Cracovie, Pologne, le 4 juillet 2017

Aujourd’hui, une fois de plus, les vingt et un États qui siègent au Comité du patrimoine mondial (CPM) ont eu l’audace de juger l’affinité du peuple juif pour sa capitale plus de trois fois millénaire.


- Dix ont voté pour : l’Azerbaïdjan, Cuba, l’Indonésie, le Kazakhstan, le Koweït, le Liban, la Tunisie, la Turquie, le Vietnam, le Zimbabwe.


- Huit se sont abstenus : l’Angola, la Croatie, la Finlande, le Pérou, la Pologne (pays hôte), le Portugal, la Corée, la Tanzanie.


- Trois se sont exprimés contre : le Burkina Faso, la Jamaïque, les Philippines.


Le 17 juin 2017, le directeur des Relations internationales du Centre Simon Wiesenthal – et observateur de la seule ONG juive accréditée auprès du CPM –, Shimon Samuels, avait écrit au professeur Jacek Purchla, président polonais de la 41e session du Comité du patrimoine mondial de l’Unesco qui allait se tenir à Cracovie du 2 au 12 juillet.

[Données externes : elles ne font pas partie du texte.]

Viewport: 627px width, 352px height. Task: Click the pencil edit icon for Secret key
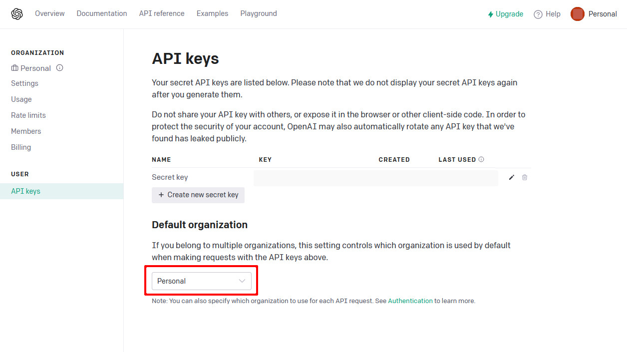click(511, 177)
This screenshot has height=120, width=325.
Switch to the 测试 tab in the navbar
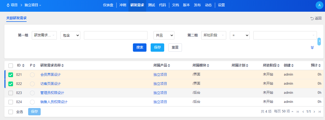[151, 5]
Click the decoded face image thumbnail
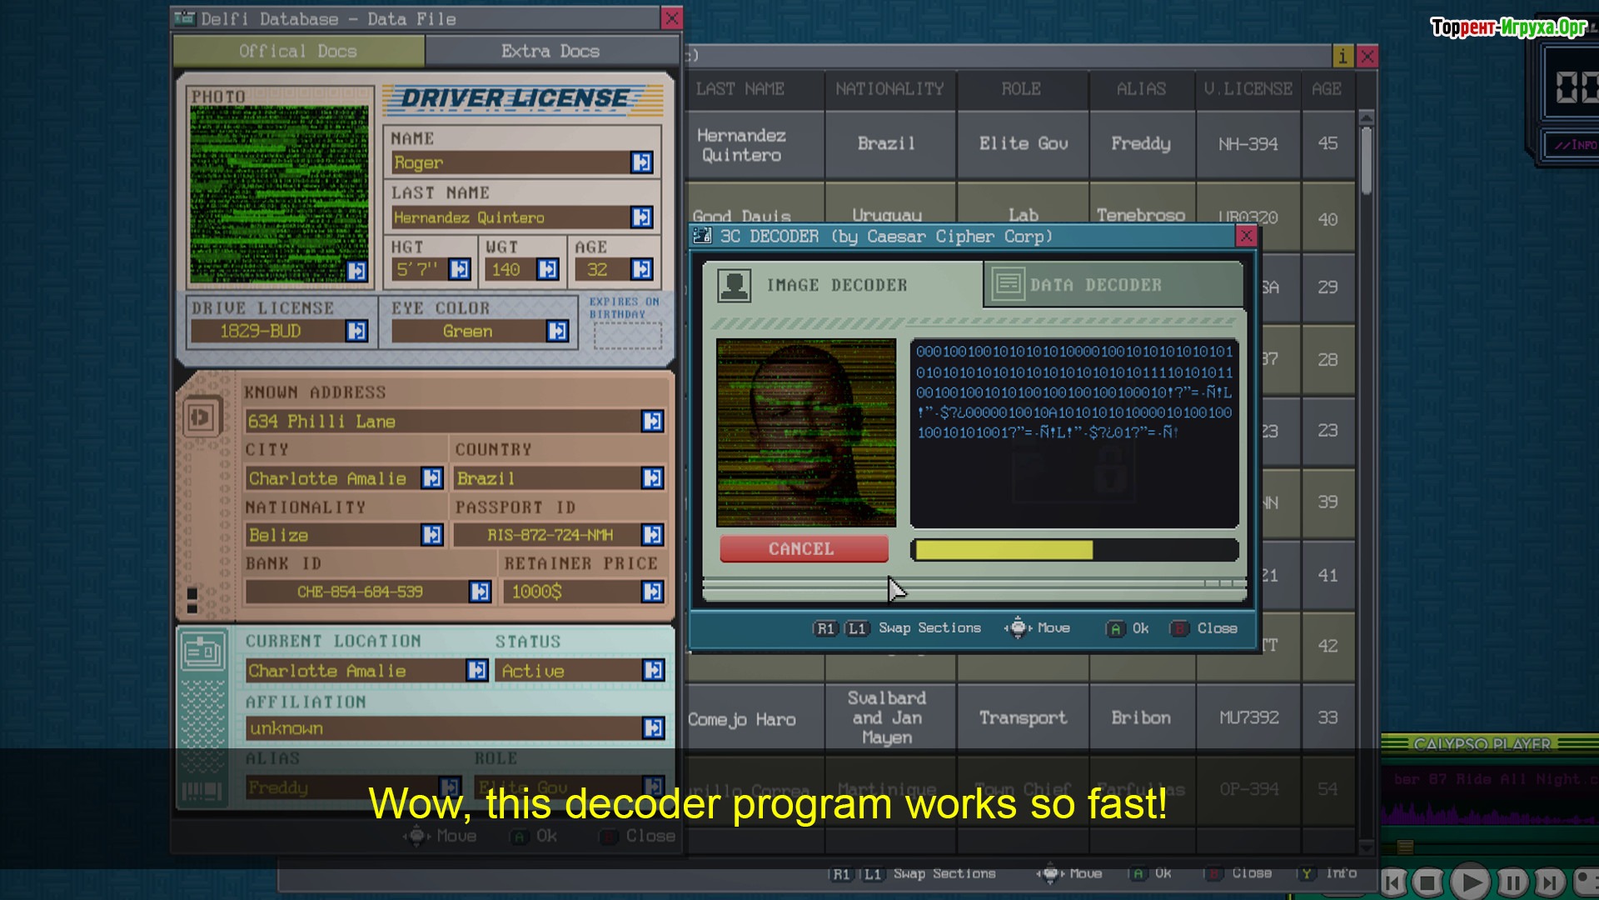The image size is (1599, 900). tap(805, 433)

M. Samuels appelait M. Purchla « à ne pas tolérer, sur le sol polonais où un tiers du peuple juif a péri, cette scandaleuse usurpation de l’histoire et du patrimoine juif, au sein d’une conférence de l’ONU qui se tient à l’ombre même d’Auschwitz-Birkenau ».

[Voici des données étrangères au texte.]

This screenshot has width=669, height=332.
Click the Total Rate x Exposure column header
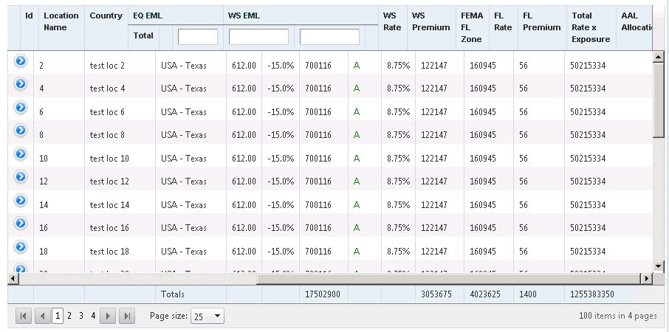pos(591,27)
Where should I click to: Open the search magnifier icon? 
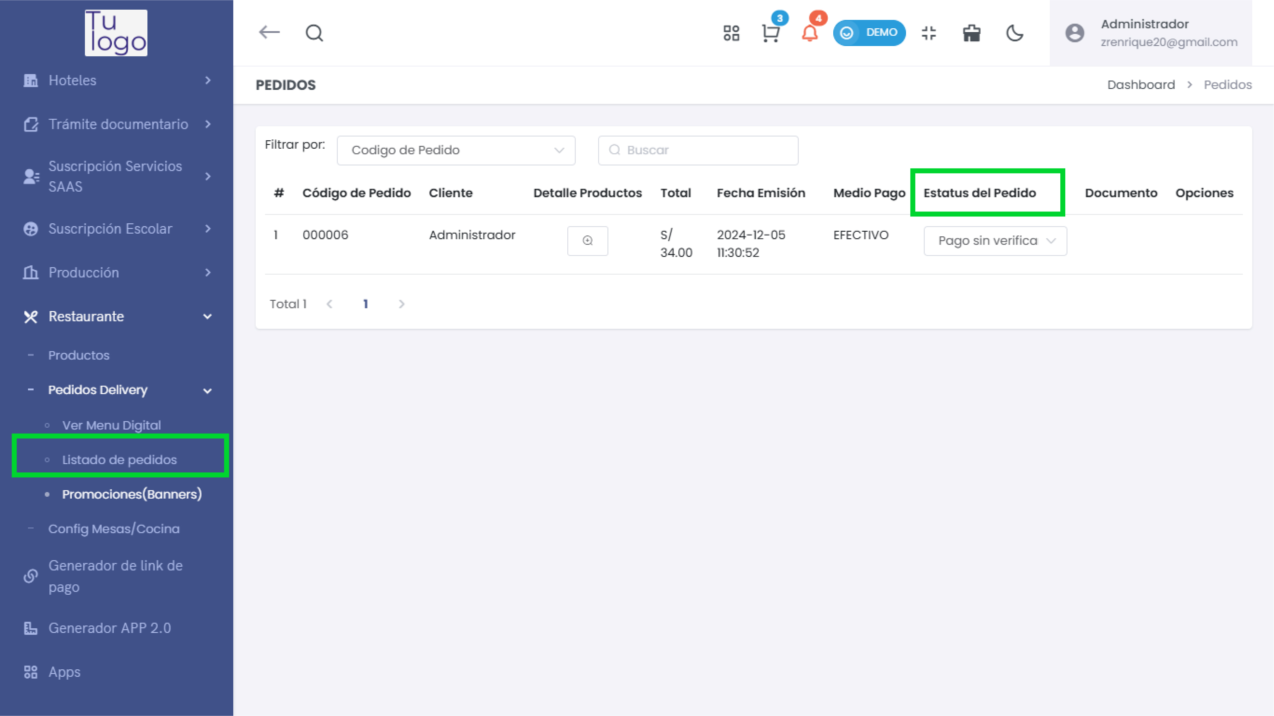coord(314,33)
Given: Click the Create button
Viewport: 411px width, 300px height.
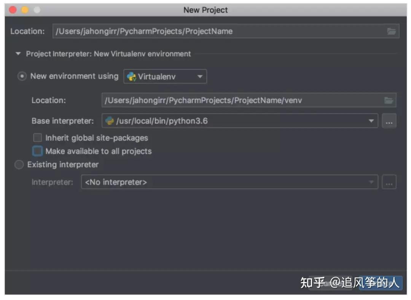Looking at the screenshot, I should 380,284.
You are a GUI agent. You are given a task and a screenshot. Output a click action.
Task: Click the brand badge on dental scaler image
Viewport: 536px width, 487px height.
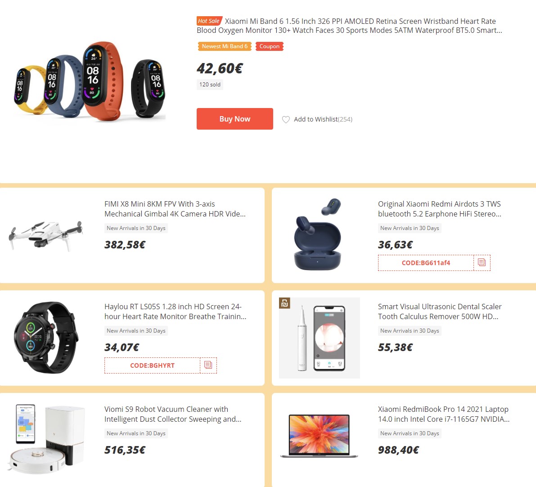(284, 303)
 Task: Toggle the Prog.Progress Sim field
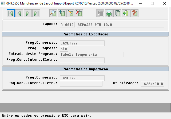click(x=64, y=49)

M. Samuels déplorait que, « depuis que les Palestiniens ont intégré l’Unesco, en novembre 2011, le CPM a été détourné pour devenir maintenant un véritable champ de bataille… »

- Aujourd’hui, les Palestiniens ont insisté pour que la résolution de la Jordanie sur Jérusalem soit adoptée, se référant à « la Vieille Ville et ses murs » mais présentée par le Koweït, la Tunisie et le Liban sur la base d’une résolution du Conseil exécutif de l’Unesco décidée à Paris en mai dernier.

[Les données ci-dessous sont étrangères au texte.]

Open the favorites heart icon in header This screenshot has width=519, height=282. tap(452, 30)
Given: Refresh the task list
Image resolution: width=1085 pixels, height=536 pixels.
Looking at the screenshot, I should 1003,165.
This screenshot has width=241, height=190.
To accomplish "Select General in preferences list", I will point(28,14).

- L’article 5 stipule : « Rappelant que toute mesure ou action législative ou administrative prise par Israël, la Puissance occupante, et ayant pour effet ou objet de modifier le caractère et le statut de la ville sainte de Jérusalem... est nulle et non avenue et doit donc être annulée sans délai ».

- Le remplacement de « Vieille Ville » par « Ville sainte » contrevient au mandat laïque de l’Unesco mais il semble en outre que le terme s’applique à Jérusalem dans son ensemble, au-delà des murs de la « Vieille Ville » car, pour beaucoup, chaque pierre de la ville est intrinsèquement « sainte ».


- Bien que l’article 4 « réaffirme l’importance de … Jérusalem … pour les trois religions monothéistes », la réponse de l’ambassadeur de Jordanie, suite au vote, n’était guère encourageante : « La priorité du roi Abdullah est de veiller sur les sites musulmans et chrétiens. » Il est clair que les synagogues et autres sanctuaires juifs ne sont pas inclus car la religion mère est oblitérée.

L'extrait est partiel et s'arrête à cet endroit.